Also, Professor of Finance and Capital Markets at the Nasarawa State University and former Imo State Commissioner for Finance, Prof. Uche Uwaleke, said: “The MPC decision to cut the benchmark interest rate by 100 basis points down to 12.5 per cent is a demonstration of the CBN’s sensitivity to the need to stimulate the economy and enable it withstand the negative impact of COVID-19 as well as the drop in oil revenue.

“Having signalled intention to adopt an accommodative stance in favour of growth, the CBN should put in place measures to ensure that it translates to lower lending rates by the banks to the real sectors of the economy.”

Furthermore, Associate Professor of Agricultural Economics at University of Port Harcourt, Anthony Onoja, described the CBN’s action as positive for the economy.

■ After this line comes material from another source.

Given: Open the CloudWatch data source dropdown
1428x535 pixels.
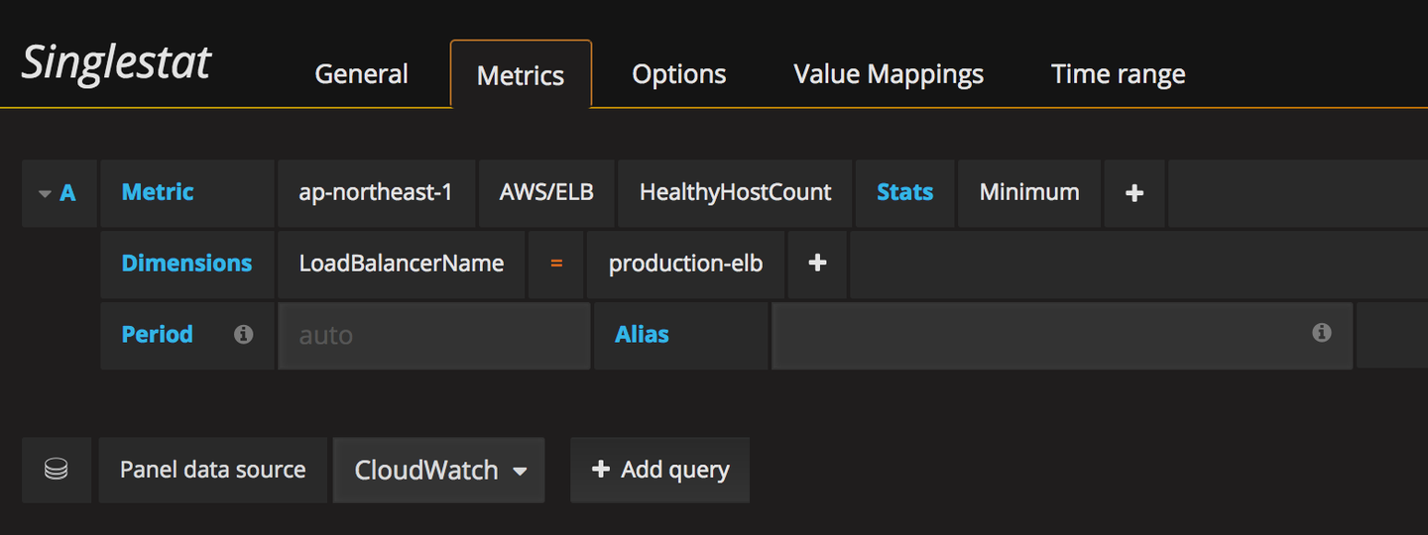Looking at the screenshot, I should pos(439,470).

“I think the move to slash the interest rate is a positive response to the recent data of NBS which indicated that the economy was receding. The interest rate reduction will hopefully stimulate production from the real sectors by making access to loans or capital more affordable. Farmers, SMEs in the commodity value chains will use such loans to revive their businesses, which have been negatively affected by the COVID-19 lockdown currently going on in many parts of the country.

“When businesses get back to production they can retain jobs, increase GDP growth and on the long run reduce inflation. However, with the low price of oil, which had negatively affected the value of Naira in the foreign exchange market it is inevitable that we will have to grapple with inflation on the short run,” Onoja.